== INPUT DATA ==

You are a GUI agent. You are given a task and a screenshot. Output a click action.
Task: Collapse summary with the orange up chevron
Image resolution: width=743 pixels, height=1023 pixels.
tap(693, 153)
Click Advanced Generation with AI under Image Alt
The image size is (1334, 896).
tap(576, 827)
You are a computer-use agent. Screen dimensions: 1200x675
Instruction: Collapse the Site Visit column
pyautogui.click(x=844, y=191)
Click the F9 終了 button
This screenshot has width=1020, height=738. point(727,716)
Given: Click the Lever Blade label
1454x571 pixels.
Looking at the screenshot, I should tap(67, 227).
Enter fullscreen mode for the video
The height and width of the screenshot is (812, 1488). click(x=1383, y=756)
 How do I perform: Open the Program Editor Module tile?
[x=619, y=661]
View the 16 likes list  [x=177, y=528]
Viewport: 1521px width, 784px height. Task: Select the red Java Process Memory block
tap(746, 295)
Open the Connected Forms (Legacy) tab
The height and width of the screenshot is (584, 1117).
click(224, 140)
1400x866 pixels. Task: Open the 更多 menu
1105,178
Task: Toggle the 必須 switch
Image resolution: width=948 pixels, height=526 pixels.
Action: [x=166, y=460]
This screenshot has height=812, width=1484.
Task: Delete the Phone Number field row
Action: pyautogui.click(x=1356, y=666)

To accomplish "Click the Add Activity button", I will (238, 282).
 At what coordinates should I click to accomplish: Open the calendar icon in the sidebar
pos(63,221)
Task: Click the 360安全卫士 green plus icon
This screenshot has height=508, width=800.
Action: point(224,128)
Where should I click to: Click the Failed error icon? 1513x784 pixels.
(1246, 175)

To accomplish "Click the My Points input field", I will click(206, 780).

===

WHAT YOU SHOULD DO »
Format the rows above as a JSON list of strings, one string per line, with blank lines omitted. Begin at the first line of the rows and stop after the line that contains "tap(576, 827)".

FINAL RESULT »
[
  "You are a GUI agent. You are given a task and a screenshot. Output a click action.",
  "Task: Collapse summary with the orange up chevron",
  "Image resolution: width=743 pixels, height=1023 pixels.",
  "tap(693, 153)",
  "Click Advanced Generation with AI under Image Alt",
  "The image size is (1334, 896).",
  "tap(576, 827)"
]